Solar cells and electricity generation from them at present is no more a new concept to most of the people. Solar electricity is being clean (pollution free), silent, limitless and free will play a great role in the times to come in the present energy driven civilization. Moreover, photovoltaic is now a proven technology which is inherently safe as opposed to other dangerous electricity generating technologies. Although practical solar cells have only been available since the mid 1950s, scientific investigation of the photovoltaic effect started in 1839 and the effect was first observed in a solid material (selenium) in 1877. Today's commercially available silicon solar cells are reported to have efficiencies exceeding 15% of the sunlight falling on to them into electricity, at a fraction of the price of thirty years ago. There are now a variety of methods for the practical production of silicon solar cells (amorphous, single crystal, polycrystalline, thick film, ribbon, sliver, etc), as well as solar cells made from other materials (copper indium diselenide, cadmium telluride, etc).
Types of solar cells:
The most common form of solar cells are based on the photovoltaic (PV) effect in which light falling on a two layer semi-conductor device produces a photo-voltage or potential difference between the layers. This voltage is capable of driving a current through an external circuit and thereby producing useful work. The most common configuration of this device, the first generation photovoltaic, consists of a large-area, single layer p-n junction diode, which is capable of generating usable electrical energy from light sources with the wavelengths of solar light. These cells are typically made using silicon. However, successive generations of photovoltaic cells are currently being developed that may improve the photo-conversion efficiency for future photovoltaic. The second generation of photovoltaic materials is based on multiple layers of p-n junction diodes. Each layer is designed to absorb a successively longer wavelength of light (lower energy), thus absorbing more of the solar spectrum and increasing the amount of electrical energy produced. The third generation of photovoltaic is very different from the other two, and is broadly defined as a semiconductor device which does not rely on a traditional p-n junction to separate photo-generated charge carriers. These new devices include dye sensitized cells, organic polymer cells, and quantum dot solar cells.
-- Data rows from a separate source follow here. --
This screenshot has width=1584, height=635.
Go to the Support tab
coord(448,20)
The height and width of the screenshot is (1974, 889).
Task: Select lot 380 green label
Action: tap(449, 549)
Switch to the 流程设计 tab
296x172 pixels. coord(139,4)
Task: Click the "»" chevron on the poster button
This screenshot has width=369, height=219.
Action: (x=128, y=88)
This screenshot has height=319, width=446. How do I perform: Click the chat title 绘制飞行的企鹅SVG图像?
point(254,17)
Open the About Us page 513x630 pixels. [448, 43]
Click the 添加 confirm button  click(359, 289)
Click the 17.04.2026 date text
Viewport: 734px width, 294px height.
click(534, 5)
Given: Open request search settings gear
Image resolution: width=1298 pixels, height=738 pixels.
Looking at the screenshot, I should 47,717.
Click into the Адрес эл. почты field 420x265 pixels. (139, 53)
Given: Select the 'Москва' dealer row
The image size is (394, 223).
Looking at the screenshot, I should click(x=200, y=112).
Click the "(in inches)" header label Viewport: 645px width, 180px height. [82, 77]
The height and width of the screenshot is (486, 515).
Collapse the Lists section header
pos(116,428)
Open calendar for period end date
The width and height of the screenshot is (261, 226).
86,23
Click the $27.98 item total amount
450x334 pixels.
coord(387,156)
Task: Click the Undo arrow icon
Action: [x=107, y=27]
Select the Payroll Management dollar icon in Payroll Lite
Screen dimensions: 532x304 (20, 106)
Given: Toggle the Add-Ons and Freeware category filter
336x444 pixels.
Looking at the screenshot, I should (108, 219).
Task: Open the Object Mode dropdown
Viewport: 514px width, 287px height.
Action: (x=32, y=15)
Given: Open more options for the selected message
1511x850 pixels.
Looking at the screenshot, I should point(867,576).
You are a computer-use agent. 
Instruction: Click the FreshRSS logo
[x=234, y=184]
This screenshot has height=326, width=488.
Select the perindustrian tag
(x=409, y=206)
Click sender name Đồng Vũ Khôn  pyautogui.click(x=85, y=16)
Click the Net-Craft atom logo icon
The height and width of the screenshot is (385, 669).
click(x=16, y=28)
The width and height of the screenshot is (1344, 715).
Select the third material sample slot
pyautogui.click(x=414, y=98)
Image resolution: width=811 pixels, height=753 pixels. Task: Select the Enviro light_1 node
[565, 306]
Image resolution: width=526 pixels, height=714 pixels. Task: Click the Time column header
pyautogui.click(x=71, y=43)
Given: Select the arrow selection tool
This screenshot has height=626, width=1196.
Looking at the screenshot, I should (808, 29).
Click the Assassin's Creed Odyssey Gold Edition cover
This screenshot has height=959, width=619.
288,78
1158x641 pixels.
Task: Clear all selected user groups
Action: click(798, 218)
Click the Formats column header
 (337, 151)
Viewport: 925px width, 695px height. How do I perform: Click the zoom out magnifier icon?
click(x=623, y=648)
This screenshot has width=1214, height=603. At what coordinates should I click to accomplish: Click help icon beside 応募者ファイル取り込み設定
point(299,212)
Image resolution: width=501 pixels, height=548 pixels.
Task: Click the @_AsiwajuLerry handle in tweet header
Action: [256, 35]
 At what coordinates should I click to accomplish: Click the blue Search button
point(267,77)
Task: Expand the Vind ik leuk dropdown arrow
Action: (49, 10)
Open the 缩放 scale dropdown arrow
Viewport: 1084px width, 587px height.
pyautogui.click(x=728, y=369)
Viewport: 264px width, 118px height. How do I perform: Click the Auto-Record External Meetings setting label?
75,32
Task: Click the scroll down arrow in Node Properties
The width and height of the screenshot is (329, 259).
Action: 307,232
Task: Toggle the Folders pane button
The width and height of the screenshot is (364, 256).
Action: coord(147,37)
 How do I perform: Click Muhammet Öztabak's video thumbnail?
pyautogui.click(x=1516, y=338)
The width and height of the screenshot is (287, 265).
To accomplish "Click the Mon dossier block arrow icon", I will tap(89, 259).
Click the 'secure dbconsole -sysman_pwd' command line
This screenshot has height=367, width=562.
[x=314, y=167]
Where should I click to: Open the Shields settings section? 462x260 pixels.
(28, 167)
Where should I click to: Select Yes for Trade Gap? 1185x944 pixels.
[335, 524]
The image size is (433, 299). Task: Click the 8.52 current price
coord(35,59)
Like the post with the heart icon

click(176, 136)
Efficiency of solar cells:
The single crystal silicon solar cells can currently convert only up to 24% of the solar energy into electricity, because the radiation in the infrared region of the electromagnetic spectrum does not have enough energy to separate the positive and negative charges in the material. Polycrystalline silicon solar cells have an efficiency of less than 20% at present and amorphous silicon cells, are currently about 10% efficient, due to higher internal energy losses than single crystal silicon. However PV cells made of multi-junction Gallium Arsenide and other similar alloys have achieved efficiencies as high as 30%. Other thin film cells besides amorphous silicon such as Cadmium Telluride and Copper Indium Diselenide have achieved research efficiencies of 16% and almost 18% respectively. Using the commercially available solar cells (as of 2005) and system technology leads to system efficiencies between 5 and 15%. As of 2005, electricity generation will cost ranged from ~ Rs.25/kWh down to ~ Rs.12/kWh in regions of high solar irradiation which comparable with the prevailing retail electric pricing (as of 2005) worldwide. There is a common myth that solar cells never produce more energy than it takes to make them. While the expected working lifetime is around 40 years, the energy payback time of a solar panel is anywhere from 1 to 30 years (usually under five) depending on the type and where it is used. This means solar cells can be net energy producers and can "reproduce" themselves (from just over once to more than 30 times) over their lifetime.
Applications of solar cells:
The market for solar cells at presently is growing at over 30% per year, and the cost of panels is declining continuously in real terms, due to both new technologies and mass production. The need and possible applications for solar electricity is growing as follows:
- the need for low maintenance, long lasting sources of electricity, suitable for places remote from both the main electricity grid and from people; eg satellites, remote site water pumping, outback telecommunications stations and lighthouses
- the need for cost effective power supplies for people remote from the main electricity grid; eg Indigenous and non-Indigenous isolated settlements, outback sheep and cattle stations, tourism and travellers
- the need for non-polluting and silent sources of electricity; eg tourist sites, caravans and campers
- the need for a convenient and flexible source of small amounts of power; eg calculators, watches, light meters and cameras
- emergency power systems
- vaccine and blood storage refrigerators for remote areas
- aeration systems for ponds
- power supplies for satellites and space vehicles
- portable power supplies for camping and fishing
- building integrated photovoltaic cells
- cathodic protection systems
- electric fences
- remote lighting systems
- telecommunications and remote monitoring systems
- solar powered water pumping
- water treatment systems
There are confident predictions from leading solar cell manufacturers that the price of solar electricity will be competitive with mains electricity within a few years. These predictions generally refer to power at the panel, and do not take into account the various other system costs. Because, the prices of the balance of systems components are not declining as rapidly as the cost of panels, so the total system costs will decline more slowly. This factor is encouraging research into appliances that can be used directly from the panels, and do not need to rely on inverters and battery storage.